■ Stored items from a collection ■
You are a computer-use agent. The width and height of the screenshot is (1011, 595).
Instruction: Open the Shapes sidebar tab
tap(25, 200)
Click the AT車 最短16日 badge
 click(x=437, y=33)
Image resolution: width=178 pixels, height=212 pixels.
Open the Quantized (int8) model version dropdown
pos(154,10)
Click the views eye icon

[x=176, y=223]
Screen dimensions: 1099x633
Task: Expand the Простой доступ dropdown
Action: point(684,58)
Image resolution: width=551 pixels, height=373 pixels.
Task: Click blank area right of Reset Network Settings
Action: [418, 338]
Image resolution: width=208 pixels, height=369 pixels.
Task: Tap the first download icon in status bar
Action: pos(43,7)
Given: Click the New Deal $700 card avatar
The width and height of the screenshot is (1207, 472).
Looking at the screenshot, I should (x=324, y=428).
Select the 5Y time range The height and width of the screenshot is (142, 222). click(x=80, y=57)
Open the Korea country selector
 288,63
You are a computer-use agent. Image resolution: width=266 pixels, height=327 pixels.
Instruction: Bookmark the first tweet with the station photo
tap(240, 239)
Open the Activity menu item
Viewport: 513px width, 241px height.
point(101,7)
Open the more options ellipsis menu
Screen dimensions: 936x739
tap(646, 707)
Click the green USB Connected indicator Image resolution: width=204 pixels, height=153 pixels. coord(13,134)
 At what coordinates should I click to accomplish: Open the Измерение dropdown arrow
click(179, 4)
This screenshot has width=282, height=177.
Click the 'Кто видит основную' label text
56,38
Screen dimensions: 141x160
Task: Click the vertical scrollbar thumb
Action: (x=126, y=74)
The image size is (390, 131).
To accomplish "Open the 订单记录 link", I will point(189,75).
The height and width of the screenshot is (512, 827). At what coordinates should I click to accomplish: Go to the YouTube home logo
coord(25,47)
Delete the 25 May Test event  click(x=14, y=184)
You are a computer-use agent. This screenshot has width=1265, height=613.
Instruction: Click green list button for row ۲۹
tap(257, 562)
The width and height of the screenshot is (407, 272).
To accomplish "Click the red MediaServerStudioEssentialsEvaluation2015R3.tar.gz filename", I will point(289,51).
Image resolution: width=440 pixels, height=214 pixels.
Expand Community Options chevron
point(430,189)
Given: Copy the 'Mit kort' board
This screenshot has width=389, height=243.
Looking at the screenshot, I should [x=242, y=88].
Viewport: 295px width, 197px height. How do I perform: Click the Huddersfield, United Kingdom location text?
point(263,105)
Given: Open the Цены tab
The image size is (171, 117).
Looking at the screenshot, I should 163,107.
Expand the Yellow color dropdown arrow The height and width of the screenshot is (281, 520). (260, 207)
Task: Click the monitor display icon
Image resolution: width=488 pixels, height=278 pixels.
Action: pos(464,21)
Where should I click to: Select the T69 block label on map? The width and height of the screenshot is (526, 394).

■ YOUR OBJECTIVE ■
Filter the records for the string "Given" and copy every line that holds it.

■ RESULT OF THIS EXERCISE ■
Given: Click the New Deal $700 card avatar
Given: Copy the 'Mit kort' board
Given: Open the Цены tab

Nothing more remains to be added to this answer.